— BEGIN RECORDS FOR THIS EXERCISE —

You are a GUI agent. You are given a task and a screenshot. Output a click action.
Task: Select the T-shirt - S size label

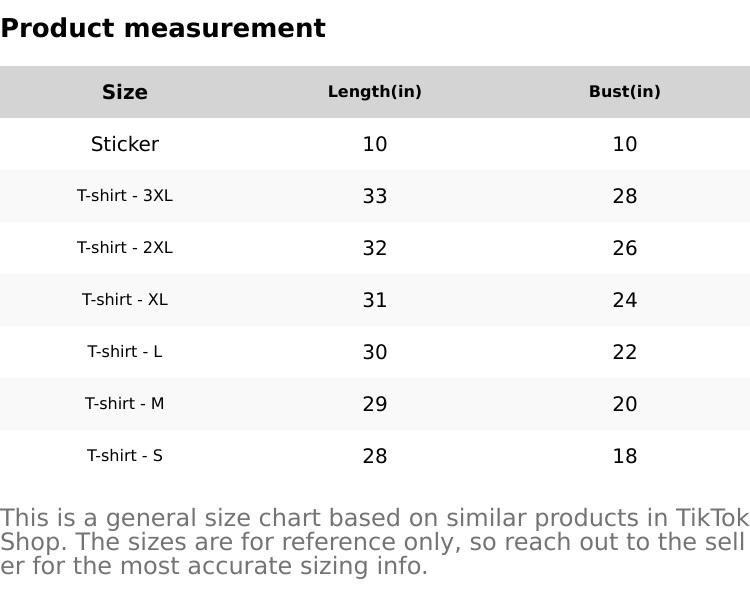pyautogui.click(x=125, y=456)
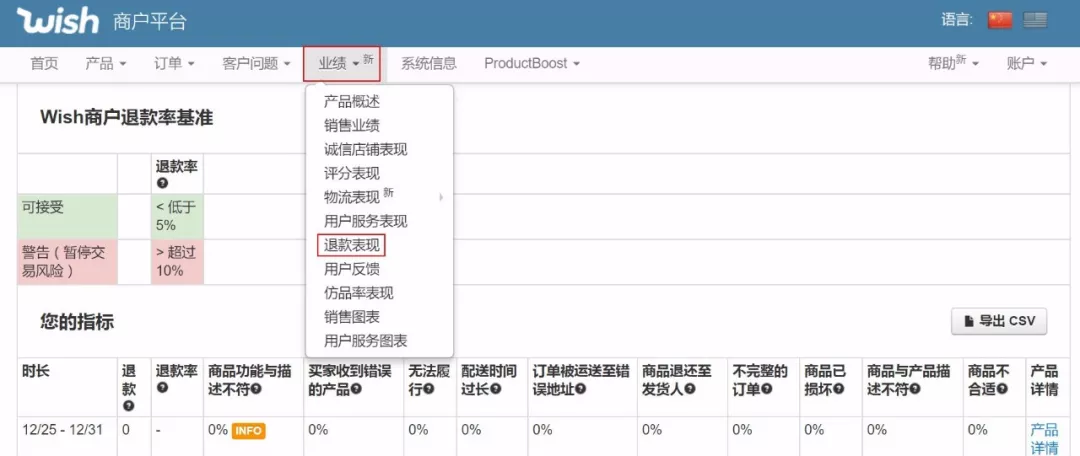Viewport: 1080px width, 456px height.
Task: Open 仿品率表现 menu item
Action: click(358, 293)
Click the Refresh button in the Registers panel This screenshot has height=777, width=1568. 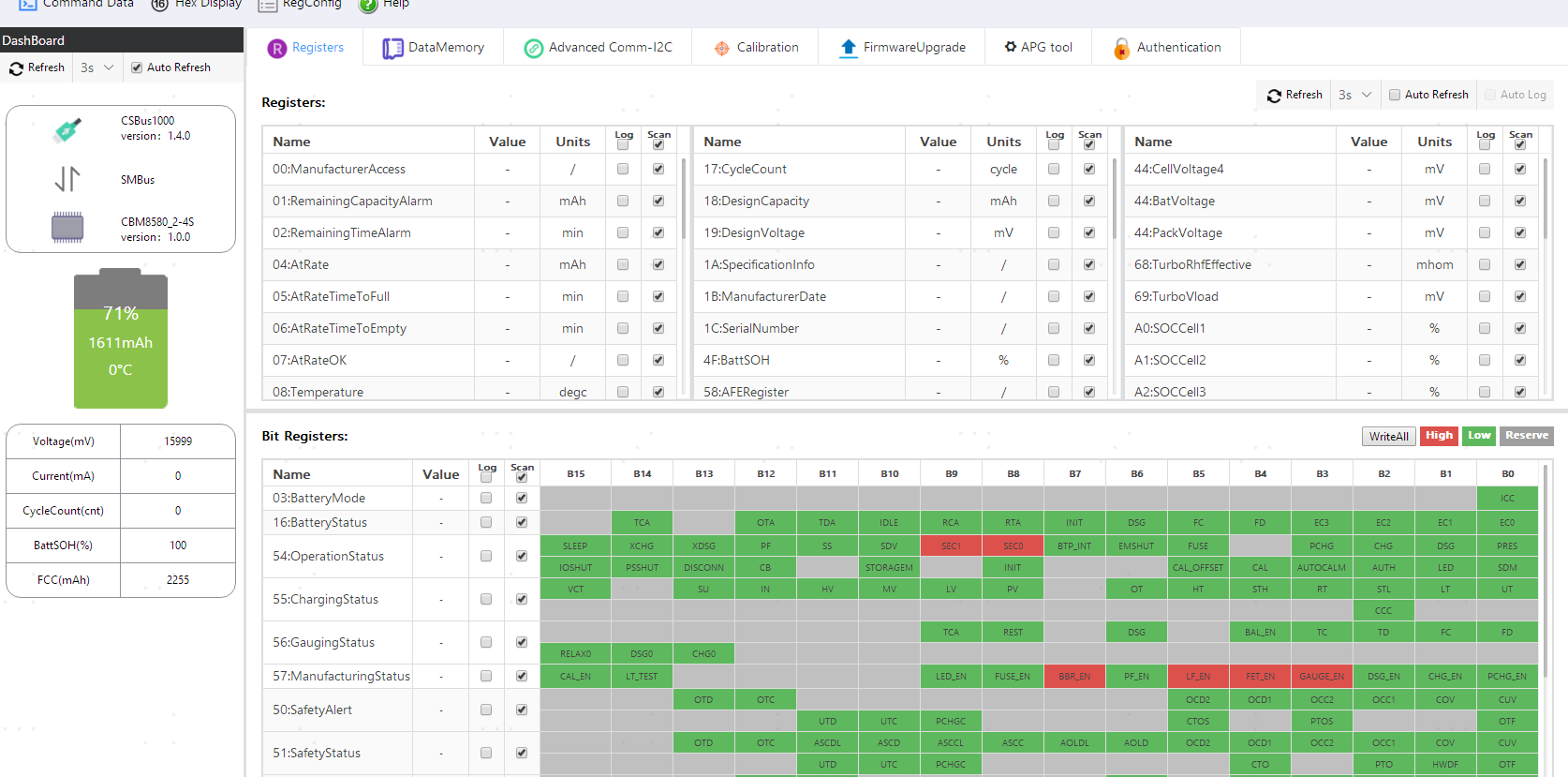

— END RECORDS FOR THIS EXERCISE —

Reproduce these lines word for word, without the pictures.

# THE RESULT
You are a GUI agent. You are given a task and a screenshot. Output a click action.
Task: Select the T-shirt - S size label

pyautogui.click(x=125, y=456)
Viewport: 1080px width, 456px height.
Task: Open 仿品率表现 menu item
Action: click(358, 293)
Click the Refresh button in the Registers panel This screenshot has height=777, width=1568. 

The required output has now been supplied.